Isolating the variable is a fundamental step in solving linear equations. Essentially, it means to rearrange the equation so that the unknown variable—the one we're solving for—is by itself on one side of the equation. In our exercise, the equation is \(x + 5 = 15\). To isolate the \(x\), we need to move the 5 to the other side. How do we do that? By using the inverse operation, which, in this case, is subtraction. By subtracting 5 from both sides of the equation—because what we do to one side, we must do to the other—we are left with \(x = 10\). This clear, straightforward process highlights the variable, setting the stage for finding the solution.

Understanding the core principles of basic algebra is essential for approaching equations with confidence. At its heart, algebra involves using symbols, often letters, to represent numbers in equations, and performing operations with these symbols according to established mathematical rules.

When faced with our example, \(x + 5 = 15\), we see that 'x' is a placeholder for the unknown number we're trying to find. Basic operations such as addition, subtraction, multiplication, and division are used to manipulate these equations to find the value of 'x'. Our problem requires us to use addition and subtraction—the building blocks of algebra—to get our answer.

Solving an equation step by step prevents common mistakes and provides a strategy that can be applied to more complex problems. Each step should be performed with care and precision. In our example:

Step 1: Identify the equation

• Recognize that \(x + 5 = 15\) is a simple linear equation.

Step 2: Isolate the variable

• Determine that subtracting 5 from both sides will help isolate 'x'.

Step 3: Solve for the variable

• Understand that subtracting 5 from 15 gives us 10, thus \(x = 10\).

Following these steps helps cement a logical progression from problem to solution, instilling the skills needed to handle algebra with proficiency.

The subtraction property of equality holds that if you subtract the same amount from each side of an equation, the two sides remain equal.
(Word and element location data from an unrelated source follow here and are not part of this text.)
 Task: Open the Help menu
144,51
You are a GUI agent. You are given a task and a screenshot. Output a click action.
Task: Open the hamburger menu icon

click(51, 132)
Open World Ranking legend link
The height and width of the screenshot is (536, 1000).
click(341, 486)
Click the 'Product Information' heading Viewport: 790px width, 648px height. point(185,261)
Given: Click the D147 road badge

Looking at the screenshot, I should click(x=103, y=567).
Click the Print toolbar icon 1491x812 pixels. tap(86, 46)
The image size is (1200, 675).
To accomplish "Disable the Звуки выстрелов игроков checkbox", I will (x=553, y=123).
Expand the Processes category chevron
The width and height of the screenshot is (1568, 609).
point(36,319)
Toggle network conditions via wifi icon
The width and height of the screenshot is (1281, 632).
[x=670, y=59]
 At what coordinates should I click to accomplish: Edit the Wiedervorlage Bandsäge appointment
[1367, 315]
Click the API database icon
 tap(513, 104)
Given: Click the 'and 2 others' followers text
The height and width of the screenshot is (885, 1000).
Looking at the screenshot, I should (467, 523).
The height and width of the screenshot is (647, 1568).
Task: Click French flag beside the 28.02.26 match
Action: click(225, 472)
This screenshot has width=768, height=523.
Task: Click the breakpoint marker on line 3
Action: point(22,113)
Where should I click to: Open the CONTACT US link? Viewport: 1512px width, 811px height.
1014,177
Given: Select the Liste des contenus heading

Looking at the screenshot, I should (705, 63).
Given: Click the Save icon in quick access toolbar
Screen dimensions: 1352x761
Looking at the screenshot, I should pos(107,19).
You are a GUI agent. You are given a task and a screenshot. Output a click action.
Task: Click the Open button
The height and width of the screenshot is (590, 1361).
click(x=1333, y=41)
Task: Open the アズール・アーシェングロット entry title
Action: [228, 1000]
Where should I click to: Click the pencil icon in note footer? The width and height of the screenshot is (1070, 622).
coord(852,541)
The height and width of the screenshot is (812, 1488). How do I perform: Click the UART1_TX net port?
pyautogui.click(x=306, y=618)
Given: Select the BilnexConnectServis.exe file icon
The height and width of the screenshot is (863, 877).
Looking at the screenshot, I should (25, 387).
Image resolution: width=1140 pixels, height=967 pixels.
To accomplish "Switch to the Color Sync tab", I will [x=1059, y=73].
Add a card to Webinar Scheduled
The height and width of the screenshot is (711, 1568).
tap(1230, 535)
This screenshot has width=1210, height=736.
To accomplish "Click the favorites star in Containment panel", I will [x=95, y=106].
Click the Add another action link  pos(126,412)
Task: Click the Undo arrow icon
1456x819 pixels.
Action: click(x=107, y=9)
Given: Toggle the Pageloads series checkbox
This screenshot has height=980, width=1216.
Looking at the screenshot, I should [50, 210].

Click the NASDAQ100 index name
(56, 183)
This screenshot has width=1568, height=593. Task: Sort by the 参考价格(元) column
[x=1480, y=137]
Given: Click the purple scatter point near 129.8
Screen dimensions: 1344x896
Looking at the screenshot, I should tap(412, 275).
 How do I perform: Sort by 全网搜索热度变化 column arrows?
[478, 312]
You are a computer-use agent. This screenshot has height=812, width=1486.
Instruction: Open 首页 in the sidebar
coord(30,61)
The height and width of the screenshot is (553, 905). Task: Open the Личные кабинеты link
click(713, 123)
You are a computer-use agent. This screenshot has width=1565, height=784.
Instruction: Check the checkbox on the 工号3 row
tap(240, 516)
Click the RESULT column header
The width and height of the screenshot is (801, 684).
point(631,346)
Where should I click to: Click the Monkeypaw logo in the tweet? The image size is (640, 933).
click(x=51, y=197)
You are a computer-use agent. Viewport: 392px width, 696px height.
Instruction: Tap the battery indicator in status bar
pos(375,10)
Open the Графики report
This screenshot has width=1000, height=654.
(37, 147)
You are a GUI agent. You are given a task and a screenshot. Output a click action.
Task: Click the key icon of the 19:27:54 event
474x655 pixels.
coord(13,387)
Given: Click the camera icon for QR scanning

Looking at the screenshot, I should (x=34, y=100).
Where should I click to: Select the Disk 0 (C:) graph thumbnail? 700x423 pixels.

In other words, what you do to one side, you must do to the other to maintain balance. Consider the scales of a balance: if you remove the same weight from each side, the scales still balance.

In our example, we subtract 5 from both sides of the equation \(x + 5 = 15\) to maintain the equality, leading us to \(x = 10\). This principle is a cornerstone of algebra that ensures the integrity of the equation is preserved while we seek the unknown variable.